А как поют дальше – забыл.
– Что же, прощай, – не стал он подниматься на свою лестничную площадку и приближаться к родной квартире – только вытянул шею, хотя и так виден был ему вишнёвый привычный дерматин с тусклою позолотой гвоздей, два из которых давно отпали понизу. – Прощай тогда… Лиза? Лиза!.. Прощай.
К маленькому сейчас придётся вставать Нюрочке в полной тьме. Толстая змея с разинутым ртом, в котором держится обычно шарик слабого синего сиянья, не светит из коридора – теперь невидимая змея держит в зубах шарик тьмы во тьме. И в углу комнаты не видна тарелка обогревателя с пылающей спиралью. А китайский фонарик на батарейках сейчас далеко, должно быть – в камере предварительного заключения; его унёс с собою вечером Иван. И если он не вернулся к ночи, значит, попался снова на пути к столовой.
Милиция задерживает Ивана только с бутылками самодельной водки. Это и ничего, не совсем плохо это – лучше, чем на бандитов нарваться, идучи к дому с деньгами, от Панны Ионовны. В милиции Ивана не бьют… Он говорил, что в камере лавки широкие. К тому же на Иване толстый синтетический полушубок; есть чем укрыться. Мохнатый, бьющий изредка жёлтыми искрами, он полон скрытого колючего тока – износить его невозможно, как невозможно износить нужду… В Столбцах многие ходят в таких, безобразно свалявшихся, накаляющихся от холода, но прикрывающих живые души от чужого взора…
Если Иван в капэзэ, то спит он под чёрным полушубком в полной безопасности. Утреннее милицейское начальство водку оставляет себе, а смирного Ивана Бирюкова отпускает без протокола домой. Так уже бывало, бывало. Ничего… Только убыток придётся покрывать им без устали, с завтрашнего дня, Ивану и Нюрочке. Ему надо трижды сходить на станцию с пластмассовыми канистрами – за техническим спиртом, если подогнали новую цистерну, и ещё больше потом заготовить проволочных каркасов.

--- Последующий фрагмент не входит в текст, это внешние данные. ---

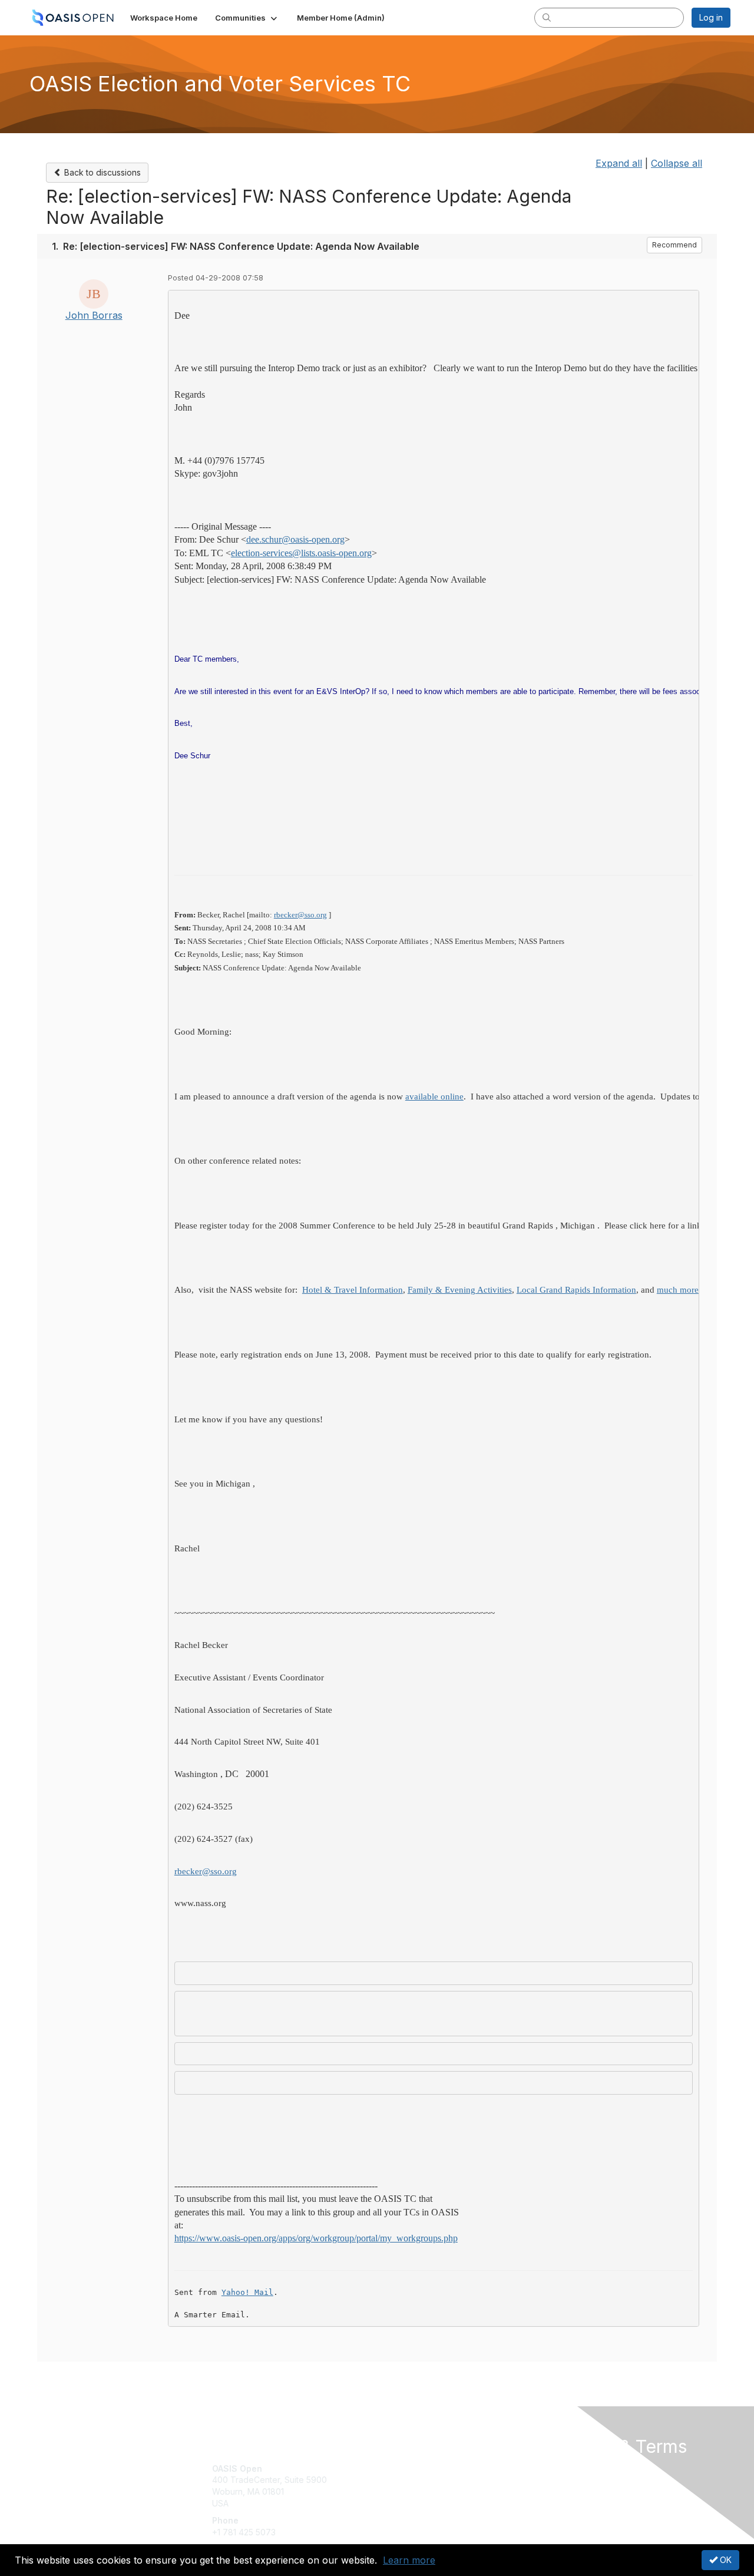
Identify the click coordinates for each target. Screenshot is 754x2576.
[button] (247, 18)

А ей – свить из колючих веток гораздо больше венков, и намного больше вырезать цветов из тонкой крашеной бумаги, от которой неприятно сохнут пальцы. Налипшую смолу Нюрочка смывает с рук скипидаром, пора купить ещё пару флаконов, про запас…
Всё это понимает не только ум её спящий, не только душа, желающая бездумного покоя, как лекарства, а каждая клетка торопливо отдыхающего молодого тела. Понимает, знает… и спит. Каждая.

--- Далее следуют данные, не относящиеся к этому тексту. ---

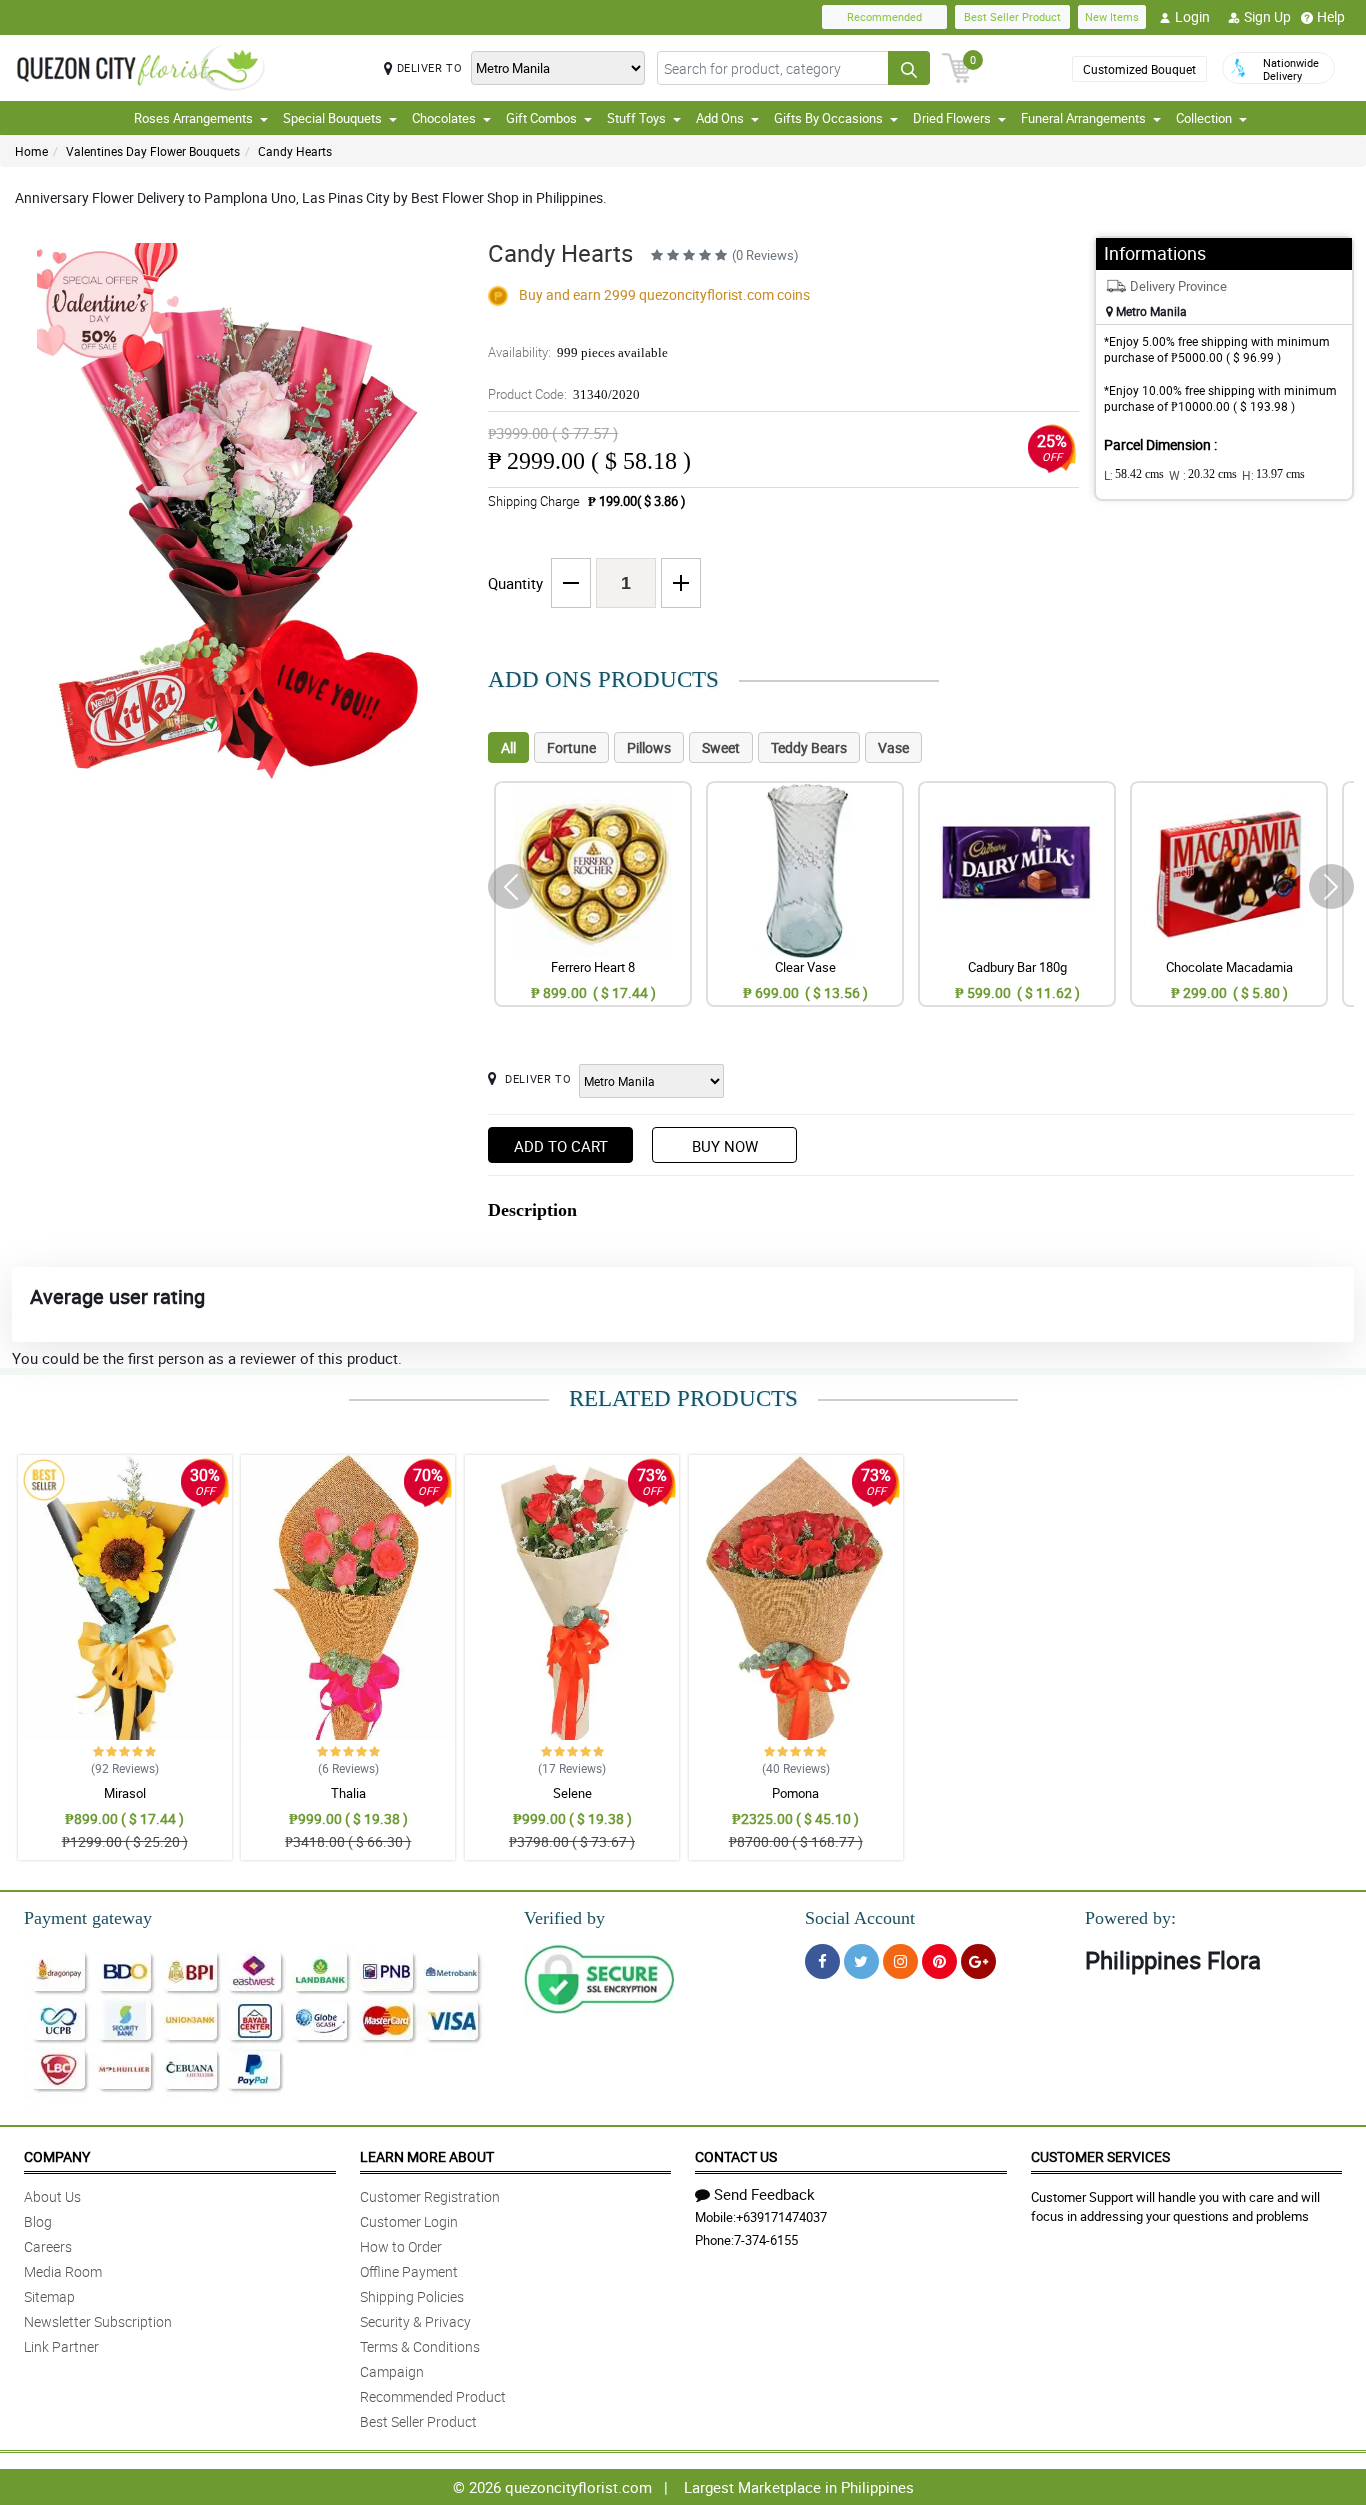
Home (31, 151)
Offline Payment (409, 2271)
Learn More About (427, 2156)
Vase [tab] (893, 747)
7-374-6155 (766, 2240)
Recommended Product (433, 2396)
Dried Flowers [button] (952, 118)
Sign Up (1267, 16)
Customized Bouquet (1139, 69)
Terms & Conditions (420, 2346)
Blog (38, 2221)
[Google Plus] (978, 1961)
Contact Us (736, 2156)
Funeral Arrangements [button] (1083, 118)
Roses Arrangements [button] (193, 118)
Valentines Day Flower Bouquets (153, 151)
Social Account (860, 1918)
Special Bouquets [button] (332, 118)
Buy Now (725, 1146)
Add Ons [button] (720, 118)
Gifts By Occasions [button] (828, 118)
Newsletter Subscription (98, 2321)
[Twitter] (861, 1961)
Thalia (348, 1793)
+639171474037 (781, 2217)
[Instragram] (900, 1961)
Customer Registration (430, 2196)
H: (1273, 475)
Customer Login (409, 2221)
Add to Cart (561, 1146)
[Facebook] (822, 1961)
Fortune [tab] (571, 747)
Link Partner (61, 2346)
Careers (48, 2246)
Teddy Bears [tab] (809, 747)
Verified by (564, 1918)
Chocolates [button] (444, 118)
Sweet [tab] (721, 747)
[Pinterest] (939, 1961)
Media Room (63, 2271)
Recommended (884, 16)
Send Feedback (764, 2194)
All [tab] (508, 747)
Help (1331, 16)
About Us (52, 2196)
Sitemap (49, 2296)
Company (57, 2156)
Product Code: (564, 394)
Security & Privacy (415, 2321)
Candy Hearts (295, 151)
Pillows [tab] (649, 747)
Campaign (392, 2371)
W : (1203, 475)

Хорошо, что еловых веток продали им в ритуальной конторе много, есть запас в углу. И сосновые где-то ещё спрятаны, не вспомнить… Они, ветки, тоже не часто в контору завозятся. Раздачу лап караулить надо, как и раздачу спирта. Иван то и дело ходит попусту. И попусту в очередях дрогнет. То на станции, то в похоронке. За всё платит он две цены: боится, что в другой раз не дадут. И от всех трудов и беготни остаётся им немного. Только ведь иначе совсем пропадёшь. Иначе – побираться ей с ребёнком на вокзале, а Ивану – стоять на карауле, чтобы у Нюрочки милостыню не отняли. Вот какого грядущего дня они боятся, оба, ничего о том не говоря…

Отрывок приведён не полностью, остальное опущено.